[Opening Dataset section]
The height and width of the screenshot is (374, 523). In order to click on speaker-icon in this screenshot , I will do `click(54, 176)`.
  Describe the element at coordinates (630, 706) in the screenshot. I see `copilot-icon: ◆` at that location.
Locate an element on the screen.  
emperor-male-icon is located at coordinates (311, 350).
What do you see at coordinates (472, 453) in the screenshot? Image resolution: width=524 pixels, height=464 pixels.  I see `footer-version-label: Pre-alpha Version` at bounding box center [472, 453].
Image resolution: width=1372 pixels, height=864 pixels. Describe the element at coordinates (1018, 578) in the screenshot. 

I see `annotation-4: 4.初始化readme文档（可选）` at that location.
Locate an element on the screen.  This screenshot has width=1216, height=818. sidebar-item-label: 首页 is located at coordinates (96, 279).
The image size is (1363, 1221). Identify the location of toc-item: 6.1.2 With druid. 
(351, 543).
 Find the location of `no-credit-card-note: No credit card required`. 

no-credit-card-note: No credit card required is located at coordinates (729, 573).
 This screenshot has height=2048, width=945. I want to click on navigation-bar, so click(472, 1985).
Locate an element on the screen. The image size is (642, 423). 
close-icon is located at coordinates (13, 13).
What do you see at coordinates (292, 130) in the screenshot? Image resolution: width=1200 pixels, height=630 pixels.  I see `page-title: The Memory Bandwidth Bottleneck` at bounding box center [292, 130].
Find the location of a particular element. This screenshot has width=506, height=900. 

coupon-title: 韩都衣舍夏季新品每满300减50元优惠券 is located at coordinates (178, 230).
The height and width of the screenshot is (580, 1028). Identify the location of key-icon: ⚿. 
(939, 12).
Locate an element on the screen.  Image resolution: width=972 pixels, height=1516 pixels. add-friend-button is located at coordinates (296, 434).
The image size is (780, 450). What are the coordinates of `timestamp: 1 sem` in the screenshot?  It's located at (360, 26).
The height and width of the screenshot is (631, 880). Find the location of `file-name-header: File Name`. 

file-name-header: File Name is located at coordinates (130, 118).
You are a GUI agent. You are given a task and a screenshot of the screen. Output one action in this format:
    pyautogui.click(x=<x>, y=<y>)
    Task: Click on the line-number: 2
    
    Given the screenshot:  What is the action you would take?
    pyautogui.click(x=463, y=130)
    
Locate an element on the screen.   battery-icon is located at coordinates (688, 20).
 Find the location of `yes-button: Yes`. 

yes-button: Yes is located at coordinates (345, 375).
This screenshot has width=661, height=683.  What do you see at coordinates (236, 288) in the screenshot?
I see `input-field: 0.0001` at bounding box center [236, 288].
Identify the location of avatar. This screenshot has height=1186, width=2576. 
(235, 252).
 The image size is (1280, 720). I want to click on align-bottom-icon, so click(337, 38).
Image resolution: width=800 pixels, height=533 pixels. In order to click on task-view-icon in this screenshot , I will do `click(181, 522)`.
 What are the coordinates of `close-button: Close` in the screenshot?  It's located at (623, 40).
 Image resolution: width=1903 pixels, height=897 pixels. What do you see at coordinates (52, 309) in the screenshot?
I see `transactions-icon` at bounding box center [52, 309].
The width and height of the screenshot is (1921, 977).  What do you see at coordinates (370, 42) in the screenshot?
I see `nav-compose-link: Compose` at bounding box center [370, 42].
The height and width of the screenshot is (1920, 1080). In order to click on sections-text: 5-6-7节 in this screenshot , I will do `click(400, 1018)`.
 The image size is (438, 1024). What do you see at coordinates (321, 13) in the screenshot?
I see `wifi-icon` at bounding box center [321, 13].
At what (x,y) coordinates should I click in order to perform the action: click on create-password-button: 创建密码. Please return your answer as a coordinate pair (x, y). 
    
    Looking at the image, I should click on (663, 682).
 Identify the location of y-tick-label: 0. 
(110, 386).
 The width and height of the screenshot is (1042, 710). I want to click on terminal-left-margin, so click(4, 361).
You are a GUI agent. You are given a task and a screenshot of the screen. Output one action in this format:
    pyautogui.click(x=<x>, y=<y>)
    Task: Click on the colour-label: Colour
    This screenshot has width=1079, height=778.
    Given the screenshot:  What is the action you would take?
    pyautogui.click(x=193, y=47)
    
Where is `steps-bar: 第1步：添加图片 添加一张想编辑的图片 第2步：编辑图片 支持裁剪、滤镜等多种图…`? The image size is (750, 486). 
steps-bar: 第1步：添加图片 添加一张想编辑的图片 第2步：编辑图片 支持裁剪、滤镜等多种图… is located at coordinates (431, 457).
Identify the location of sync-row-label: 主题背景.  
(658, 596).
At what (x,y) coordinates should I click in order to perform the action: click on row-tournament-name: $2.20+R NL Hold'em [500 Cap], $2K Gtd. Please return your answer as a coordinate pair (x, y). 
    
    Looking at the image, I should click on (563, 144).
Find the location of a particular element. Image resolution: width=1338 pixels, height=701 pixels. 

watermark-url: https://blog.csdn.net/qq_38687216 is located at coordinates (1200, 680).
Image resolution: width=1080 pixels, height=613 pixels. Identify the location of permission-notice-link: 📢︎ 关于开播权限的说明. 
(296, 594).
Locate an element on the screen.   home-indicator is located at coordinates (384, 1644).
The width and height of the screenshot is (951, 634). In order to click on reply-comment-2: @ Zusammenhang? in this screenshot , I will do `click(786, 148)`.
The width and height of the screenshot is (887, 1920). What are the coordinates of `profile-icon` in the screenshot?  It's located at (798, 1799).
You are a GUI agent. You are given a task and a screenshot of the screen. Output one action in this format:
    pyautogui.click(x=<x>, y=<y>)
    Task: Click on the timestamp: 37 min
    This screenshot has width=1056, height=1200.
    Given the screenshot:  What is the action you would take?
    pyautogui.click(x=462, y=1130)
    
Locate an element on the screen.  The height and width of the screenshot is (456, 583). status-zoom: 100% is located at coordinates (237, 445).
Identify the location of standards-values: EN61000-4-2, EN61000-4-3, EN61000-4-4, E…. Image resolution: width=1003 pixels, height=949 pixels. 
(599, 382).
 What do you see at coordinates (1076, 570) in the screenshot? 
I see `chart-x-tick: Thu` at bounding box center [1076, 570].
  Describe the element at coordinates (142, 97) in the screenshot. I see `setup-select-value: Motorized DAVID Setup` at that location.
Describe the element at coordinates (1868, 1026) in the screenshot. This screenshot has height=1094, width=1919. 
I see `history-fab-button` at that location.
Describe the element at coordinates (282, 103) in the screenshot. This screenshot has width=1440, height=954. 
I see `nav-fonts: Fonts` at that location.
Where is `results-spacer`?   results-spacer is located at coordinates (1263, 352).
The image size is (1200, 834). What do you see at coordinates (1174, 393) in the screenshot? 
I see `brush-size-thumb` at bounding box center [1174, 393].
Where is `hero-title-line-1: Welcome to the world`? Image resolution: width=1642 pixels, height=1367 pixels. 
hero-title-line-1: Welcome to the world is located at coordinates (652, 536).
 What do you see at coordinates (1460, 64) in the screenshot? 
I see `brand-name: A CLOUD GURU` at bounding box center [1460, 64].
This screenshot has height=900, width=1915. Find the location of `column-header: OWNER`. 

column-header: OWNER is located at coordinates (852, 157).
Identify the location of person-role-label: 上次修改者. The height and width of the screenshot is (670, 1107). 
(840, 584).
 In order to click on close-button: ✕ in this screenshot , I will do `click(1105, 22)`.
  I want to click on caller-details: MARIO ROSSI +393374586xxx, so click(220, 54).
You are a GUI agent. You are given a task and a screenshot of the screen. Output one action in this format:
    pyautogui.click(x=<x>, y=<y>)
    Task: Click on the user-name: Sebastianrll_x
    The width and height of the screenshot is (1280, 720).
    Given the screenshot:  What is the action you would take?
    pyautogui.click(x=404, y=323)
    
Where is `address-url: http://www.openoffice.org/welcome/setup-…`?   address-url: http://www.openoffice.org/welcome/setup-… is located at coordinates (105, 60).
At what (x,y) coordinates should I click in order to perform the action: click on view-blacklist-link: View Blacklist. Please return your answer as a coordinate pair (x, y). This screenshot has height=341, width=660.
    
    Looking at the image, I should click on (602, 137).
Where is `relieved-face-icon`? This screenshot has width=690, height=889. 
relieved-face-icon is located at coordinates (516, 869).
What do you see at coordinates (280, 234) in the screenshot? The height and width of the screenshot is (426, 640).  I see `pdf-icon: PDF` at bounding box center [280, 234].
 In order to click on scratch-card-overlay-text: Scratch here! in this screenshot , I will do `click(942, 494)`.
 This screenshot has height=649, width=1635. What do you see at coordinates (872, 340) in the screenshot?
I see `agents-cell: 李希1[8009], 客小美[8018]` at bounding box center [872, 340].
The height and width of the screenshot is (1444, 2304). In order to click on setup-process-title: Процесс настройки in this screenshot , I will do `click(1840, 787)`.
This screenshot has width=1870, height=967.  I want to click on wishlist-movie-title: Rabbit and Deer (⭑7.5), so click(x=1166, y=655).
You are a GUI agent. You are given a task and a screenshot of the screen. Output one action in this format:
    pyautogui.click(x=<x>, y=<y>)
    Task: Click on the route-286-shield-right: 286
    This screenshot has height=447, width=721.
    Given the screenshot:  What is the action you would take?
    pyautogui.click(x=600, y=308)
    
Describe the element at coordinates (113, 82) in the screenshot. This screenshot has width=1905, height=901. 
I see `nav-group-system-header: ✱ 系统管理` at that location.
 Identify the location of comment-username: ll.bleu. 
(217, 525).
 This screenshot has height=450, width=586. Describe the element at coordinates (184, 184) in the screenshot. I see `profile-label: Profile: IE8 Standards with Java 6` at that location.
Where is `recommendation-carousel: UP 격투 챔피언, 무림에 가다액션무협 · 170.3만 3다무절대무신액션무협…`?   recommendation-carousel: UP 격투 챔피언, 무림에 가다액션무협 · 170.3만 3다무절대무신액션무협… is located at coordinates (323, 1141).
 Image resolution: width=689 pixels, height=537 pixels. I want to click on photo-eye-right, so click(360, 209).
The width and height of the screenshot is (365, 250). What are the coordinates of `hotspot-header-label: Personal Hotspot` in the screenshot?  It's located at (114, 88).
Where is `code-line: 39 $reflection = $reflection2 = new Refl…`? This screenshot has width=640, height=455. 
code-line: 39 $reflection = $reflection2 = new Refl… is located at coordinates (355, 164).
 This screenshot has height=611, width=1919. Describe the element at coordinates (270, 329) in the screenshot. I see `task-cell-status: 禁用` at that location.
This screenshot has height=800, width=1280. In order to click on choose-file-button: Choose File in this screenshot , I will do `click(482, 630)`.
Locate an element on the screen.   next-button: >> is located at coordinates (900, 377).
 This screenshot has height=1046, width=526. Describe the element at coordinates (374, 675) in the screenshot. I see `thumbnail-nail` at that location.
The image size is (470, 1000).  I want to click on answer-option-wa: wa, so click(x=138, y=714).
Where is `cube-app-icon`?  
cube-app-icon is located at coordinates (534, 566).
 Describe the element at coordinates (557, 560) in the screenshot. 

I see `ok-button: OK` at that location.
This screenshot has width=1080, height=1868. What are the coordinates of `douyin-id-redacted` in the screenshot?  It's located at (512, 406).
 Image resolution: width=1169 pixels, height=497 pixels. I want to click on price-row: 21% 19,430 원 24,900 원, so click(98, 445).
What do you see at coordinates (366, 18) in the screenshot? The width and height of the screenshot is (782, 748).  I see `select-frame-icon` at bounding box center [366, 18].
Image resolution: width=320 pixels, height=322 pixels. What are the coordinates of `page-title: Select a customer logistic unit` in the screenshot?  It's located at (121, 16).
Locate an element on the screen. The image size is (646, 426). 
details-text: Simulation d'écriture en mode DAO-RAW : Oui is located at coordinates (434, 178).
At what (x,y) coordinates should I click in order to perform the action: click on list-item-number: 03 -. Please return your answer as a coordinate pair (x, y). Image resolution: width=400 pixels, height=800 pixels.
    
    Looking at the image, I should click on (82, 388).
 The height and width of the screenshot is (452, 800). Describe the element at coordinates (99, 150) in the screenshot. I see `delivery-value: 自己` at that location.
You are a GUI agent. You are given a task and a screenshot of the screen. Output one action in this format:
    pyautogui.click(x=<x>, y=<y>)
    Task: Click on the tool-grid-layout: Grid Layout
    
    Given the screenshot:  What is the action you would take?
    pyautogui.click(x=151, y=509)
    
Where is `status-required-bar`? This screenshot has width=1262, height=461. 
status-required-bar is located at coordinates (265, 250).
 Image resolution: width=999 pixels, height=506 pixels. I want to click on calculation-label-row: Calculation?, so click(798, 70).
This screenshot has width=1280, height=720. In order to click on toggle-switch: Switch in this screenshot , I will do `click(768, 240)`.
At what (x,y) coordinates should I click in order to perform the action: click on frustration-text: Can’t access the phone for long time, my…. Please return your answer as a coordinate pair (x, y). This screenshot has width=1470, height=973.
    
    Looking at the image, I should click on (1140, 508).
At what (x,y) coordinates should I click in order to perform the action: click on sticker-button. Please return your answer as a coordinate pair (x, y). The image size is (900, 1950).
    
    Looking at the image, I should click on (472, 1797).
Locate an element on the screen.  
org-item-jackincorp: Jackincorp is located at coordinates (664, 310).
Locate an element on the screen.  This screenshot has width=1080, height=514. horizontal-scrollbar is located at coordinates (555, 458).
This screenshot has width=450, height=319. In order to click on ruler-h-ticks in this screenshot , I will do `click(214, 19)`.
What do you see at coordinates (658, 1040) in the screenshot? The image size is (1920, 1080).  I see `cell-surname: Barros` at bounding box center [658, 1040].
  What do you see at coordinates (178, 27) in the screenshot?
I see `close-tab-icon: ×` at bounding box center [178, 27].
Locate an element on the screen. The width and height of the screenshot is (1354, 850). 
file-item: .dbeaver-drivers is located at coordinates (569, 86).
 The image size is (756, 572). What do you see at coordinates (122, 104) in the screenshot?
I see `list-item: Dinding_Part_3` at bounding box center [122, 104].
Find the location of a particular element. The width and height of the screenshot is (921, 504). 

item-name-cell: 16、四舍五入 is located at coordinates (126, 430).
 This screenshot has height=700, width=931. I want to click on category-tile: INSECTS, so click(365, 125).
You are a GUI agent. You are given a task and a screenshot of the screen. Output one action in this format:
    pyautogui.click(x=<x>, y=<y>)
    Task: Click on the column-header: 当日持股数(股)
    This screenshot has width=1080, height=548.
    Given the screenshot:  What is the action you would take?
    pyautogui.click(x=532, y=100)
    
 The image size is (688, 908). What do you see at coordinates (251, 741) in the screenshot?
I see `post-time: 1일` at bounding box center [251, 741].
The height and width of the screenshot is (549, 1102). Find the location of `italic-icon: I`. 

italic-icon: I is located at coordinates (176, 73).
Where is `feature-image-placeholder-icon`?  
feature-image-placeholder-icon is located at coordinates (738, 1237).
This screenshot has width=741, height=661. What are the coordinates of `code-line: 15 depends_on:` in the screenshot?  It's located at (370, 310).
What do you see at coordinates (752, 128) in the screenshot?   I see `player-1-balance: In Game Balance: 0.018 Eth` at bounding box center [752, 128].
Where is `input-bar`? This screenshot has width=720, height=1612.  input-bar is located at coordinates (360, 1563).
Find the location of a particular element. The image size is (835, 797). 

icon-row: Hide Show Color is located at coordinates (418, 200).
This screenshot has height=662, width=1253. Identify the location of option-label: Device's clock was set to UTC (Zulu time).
[Closing Dataset section]
Job item | Please copy the lines of the records above between the line containing "pixels, height=1367 pixels." and the line containing "center [872, 340].", inclusive.

Response below |
Where is `hero-title-line-1: Welcome to the world`? Image resolution: width=1642 pixels, height=1367 pixels. 
hero-title-line-1: Welcome to the world is located at coordinates (652, 536).
 What do you see at coordinates (1460, 64) in the screenshot? 
I see `brand-name: A CLOUD GURU` at bounding box center [1460, 64].
This screenshot has height=900, width=1915. Find the location of `column-header: OWNER`. 

column-header: OWNER is located at coordinates (852, 157).
Identify the location of person-role-label: 上次修改者. The height and width of the screenshot is (670, 1107). 
(840, 584).
 In order to click on close-button: ✕ in this screenshot , I will do `click(1105, 22)`.
  I want to click on caller-details: MARIO ROSSI +393374586xxx, so click(220, 54).
You are a GUI agent. You are given a task and a screenshot of the screen. Output one action in this format:
    pyautogui.click(x=<x>, y=<y>)
    Task: Click on the user-name: Sebastianrll_x
    The width and height of the screenshot is (1280, 720).
    Given the screenshot:  What is the action you would take?
    pyautogui.click(x=404, y=323)
    
Where is `address-url: http://www.openoffice.org/welcome/setup-…`?   address-url: http://www.openoffice.org/welcome/setup-… is located at coordinates (105, 60).
At what (x,y) coordinates should I click in order to perform the action: click on view-blacklist-link: View Blacklist. Please return your answer as a coordinate pair (x, y). This screenshot has height=341, width=660.
    
    Looking at the image, I should click on (602, 137).
Where is `relieved-face-icon`? This screenshot has width=690, height=889. 
relieved-face-icon is located at coordinates (516, 869).
What do you see at coordinates (280, 234) in the screenshot? The height and width of the screenshot is (426, 640).  I see `pdf-icon: PDF` at bounding box center [280, 234].
 In order to click on scratch-card-overlay-text: Scratch here! in this screenshot , I will do `click(942, 494)`.
 This screenshot has height=649, width=1635. What do you see at coordinates (872, 340) in the screenshot?
I see `agents-cell: 李希1[8009], 客小美[8018]` at bounding box center [872, 340].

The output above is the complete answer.